The ablations on different mask block sizes and ratios show the model prefers larger blocks while maintaining a medium mask ratio as training progresses.

优点

Studies an interesting and important problem: how to pre-train representations for control tasks and proposes a solution that learns the mask during training.

The method is well-motivated from the observation that different pre-defined fixed masking strategies perform differently in different tasks and there could be a learnable way to combine the best of all masking techniques.

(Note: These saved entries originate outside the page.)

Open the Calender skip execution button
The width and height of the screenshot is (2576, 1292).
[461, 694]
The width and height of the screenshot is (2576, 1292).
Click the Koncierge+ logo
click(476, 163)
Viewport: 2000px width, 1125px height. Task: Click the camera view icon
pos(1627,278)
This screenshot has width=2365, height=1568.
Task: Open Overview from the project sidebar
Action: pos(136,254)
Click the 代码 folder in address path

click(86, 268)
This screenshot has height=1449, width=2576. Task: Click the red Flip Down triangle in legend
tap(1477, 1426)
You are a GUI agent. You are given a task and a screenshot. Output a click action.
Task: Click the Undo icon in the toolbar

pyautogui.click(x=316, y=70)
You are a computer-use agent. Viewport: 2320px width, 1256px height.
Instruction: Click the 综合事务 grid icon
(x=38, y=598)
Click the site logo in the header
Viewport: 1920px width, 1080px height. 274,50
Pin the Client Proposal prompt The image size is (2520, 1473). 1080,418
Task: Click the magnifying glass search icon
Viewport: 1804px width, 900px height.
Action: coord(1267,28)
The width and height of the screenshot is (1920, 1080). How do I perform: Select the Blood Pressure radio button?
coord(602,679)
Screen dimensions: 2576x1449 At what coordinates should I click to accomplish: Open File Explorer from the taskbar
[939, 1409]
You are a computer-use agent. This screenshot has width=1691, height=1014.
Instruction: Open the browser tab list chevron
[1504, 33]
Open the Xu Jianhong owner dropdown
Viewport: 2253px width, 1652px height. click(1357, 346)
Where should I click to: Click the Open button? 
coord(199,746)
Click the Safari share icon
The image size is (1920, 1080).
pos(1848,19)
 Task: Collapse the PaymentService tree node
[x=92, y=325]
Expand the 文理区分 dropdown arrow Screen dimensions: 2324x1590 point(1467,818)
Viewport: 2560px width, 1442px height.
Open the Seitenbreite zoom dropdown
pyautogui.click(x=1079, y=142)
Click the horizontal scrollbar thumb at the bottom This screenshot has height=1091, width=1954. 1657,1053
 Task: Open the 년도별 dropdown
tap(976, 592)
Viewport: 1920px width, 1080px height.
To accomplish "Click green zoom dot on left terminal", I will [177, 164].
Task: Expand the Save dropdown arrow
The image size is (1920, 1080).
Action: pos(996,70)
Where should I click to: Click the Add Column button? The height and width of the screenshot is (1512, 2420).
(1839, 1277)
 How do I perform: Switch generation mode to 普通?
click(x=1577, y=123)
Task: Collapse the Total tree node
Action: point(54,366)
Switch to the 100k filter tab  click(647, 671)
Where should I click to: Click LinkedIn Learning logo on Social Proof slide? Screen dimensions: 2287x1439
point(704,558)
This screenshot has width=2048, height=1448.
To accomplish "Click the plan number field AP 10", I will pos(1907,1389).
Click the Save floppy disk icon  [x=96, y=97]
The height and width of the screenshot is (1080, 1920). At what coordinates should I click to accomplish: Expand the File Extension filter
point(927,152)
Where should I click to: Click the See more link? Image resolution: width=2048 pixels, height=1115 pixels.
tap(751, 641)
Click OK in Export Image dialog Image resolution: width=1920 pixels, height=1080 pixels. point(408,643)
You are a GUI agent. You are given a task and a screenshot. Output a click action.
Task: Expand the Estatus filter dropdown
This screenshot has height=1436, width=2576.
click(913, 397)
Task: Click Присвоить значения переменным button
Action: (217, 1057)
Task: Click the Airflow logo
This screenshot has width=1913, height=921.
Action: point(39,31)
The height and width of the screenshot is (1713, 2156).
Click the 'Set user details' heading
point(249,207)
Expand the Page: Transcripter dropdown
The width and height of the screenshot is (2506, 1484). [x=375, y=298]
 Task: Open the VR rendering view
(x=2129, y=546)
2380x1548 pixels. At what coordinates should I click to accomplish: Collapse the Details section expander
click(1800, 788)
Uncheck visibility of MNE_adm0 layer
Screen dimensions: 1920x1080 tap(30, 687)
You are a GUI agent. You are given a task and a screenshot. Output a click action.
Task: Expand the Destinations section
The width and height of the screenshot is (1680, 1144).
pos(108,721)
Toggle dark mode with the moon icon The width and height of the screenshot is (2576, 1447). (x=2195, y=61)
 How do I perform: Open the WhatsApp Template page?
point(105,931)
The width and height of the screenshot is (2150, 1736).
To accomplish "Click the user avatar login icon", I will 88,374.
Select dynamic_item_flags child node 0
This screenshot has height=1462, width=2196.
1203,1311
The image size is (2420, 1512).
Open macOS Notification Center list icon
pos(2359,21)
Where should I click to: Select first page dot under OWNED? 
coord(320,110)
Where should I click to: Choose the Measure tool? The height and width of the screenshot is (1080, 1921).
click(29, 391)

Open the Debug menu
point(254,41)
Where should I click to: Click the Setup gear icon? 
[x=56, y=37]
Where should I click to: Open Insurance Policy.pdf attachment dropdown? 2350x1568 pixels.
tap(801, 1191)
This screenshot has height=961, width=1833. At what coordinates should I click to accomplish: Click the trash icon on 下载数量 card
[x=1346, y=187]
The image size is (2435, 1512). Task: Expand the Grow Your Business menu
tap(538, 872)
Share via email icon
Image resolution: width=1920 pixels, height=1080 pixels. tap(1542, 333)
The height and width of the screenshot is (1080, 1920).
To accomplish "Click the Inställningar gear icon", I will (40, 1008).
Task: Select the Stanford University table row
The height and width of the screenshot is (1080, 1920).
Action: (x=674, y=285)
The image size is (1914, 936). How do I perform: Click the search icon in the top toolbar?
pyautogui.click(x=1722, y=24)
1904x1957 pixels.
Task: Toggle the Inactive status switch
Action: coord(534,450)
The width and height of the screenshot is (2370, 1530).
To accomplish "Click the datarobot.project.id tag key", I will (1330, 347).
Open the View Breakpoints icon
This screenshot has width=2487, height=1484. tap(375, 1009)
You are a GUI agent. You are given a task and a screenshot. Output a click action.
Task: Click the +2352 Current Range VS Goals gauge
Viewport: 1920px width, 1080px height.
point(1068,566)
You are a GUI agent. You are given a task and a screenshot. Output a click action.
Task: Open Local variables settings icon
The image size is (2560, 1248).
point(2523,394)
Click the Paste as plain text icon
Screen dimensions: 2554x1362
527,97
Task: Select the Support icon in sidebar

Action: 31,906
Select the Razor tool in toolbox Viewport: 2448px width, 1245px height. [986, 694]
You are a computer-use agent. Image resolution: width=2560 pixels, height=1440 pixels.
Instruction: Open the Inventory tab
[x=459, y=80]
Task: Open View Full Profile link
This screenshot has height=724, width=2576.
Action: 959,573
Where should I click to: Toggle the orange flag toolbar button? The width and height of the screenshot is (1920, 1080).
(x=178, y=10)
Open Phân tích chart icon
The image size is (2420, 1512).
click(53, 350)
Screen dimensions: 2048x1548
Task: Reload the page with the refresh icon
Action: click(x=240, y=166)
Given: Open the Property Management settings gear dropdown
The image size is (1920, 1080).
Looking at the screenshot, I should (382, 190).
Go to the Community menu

The proposed algorithm is simple and paper writing is easy to follow.

缺点

In offline RL results, it seems CurrMask sometimes is worse in the middle of training. Why is that?

In the Jaco environment, CurrMask is worse than progressive masking on skill prompting, but better on goal-conditioned planning. Why isn’t CurrMask universally better as it could learn any combination of mask strategies theoretically? Any ideas on the set of tasks that CurrMask should be better at?

As pointed out in the limitations, CurrMask adds overhead to training as it requires a bandit model for scheduling. A comparison of training wall-clock time would be nice.

问题

Why is CurrMask sometimes worse in the middle of offline RL training?

Why is CurrMask sometimes worse in skill prompting?

Could you show a comparison of training wall-clock time between CurrMask and other fixed masking strategies?

审稿意见
3

This paper proposed a curriculum block-wise masking approach that can adjust the masking scheme automatically based on the learning progress, and demonstrate it's performance on MuJoCo continuous control tasks over other masking strategy.

优点

  1. In general, the writing is clear and easy to follow.
  2. The proposed block-wise masking strategy and masking scheme curricula showed visible advancements in skill prompting tasks in both the Walker and Jaco domains.
  3. The visualization showed that the proposed approach learned better long-term dependencies.

缺点

  1. Limited improvements on goal-reaching and RL

    From Table. 1, 2, and Figure 2, the benefits of the proposed approach are most significant on skill prompting, but not goal reaching and offline RL. It's also understandable that these two tasks may not require long-term dependencies. The results will be stronger and more convincing if this approach is tested on reaching long-horizon goals, or multiple future goals spanning in long term.

  2. Limited domains and Tasks

    This paper only studies tasks in Walker, Cheetah, and Jaco, which are relatively low-dimensional. It could be more convincing with more investigation on some other high-dimensional control or manipulation domains.

  3. Limited baselines

    This paper compared the advantages of masking schemes with different mask-based transformer-based approaches, which are more like self-ablation studies. It would be more convincing to compare with other autoregressive variants (like goal-conditioned / skill-conditioned DT) in these tasks and domains.

问题

  1. Figure 3(a) addressed the importance of block-wise masking on skill prompting tasks. For the other two tasks, will the block-wise masking have the same effects?

  2. For Mixed-Prog, the description is confusing: "Within the intervals of [[0, 0.25), [0.25, 0.5), [0.5, 0.75), [0.75, 1.00)], sub-sequences are sampled with lengths ranging from [[1, 5], [1, 10], [1, 15], [1, 20]]". Can you explain why you design Mixed-Prog in this way? Why not choose the set of fixed numbers as in CurrMask?

  3. "A unified model trained on diverse multi-task data..." is mentioned only in the skill prompting paragraph. Does this mean for your other two tasks, the model is not trained on a mixed multi-task dataset?

评论

Thank you for the reviewers' insightful and comprehensive feedback. After careful consideration, we have decided to withdraw our paper.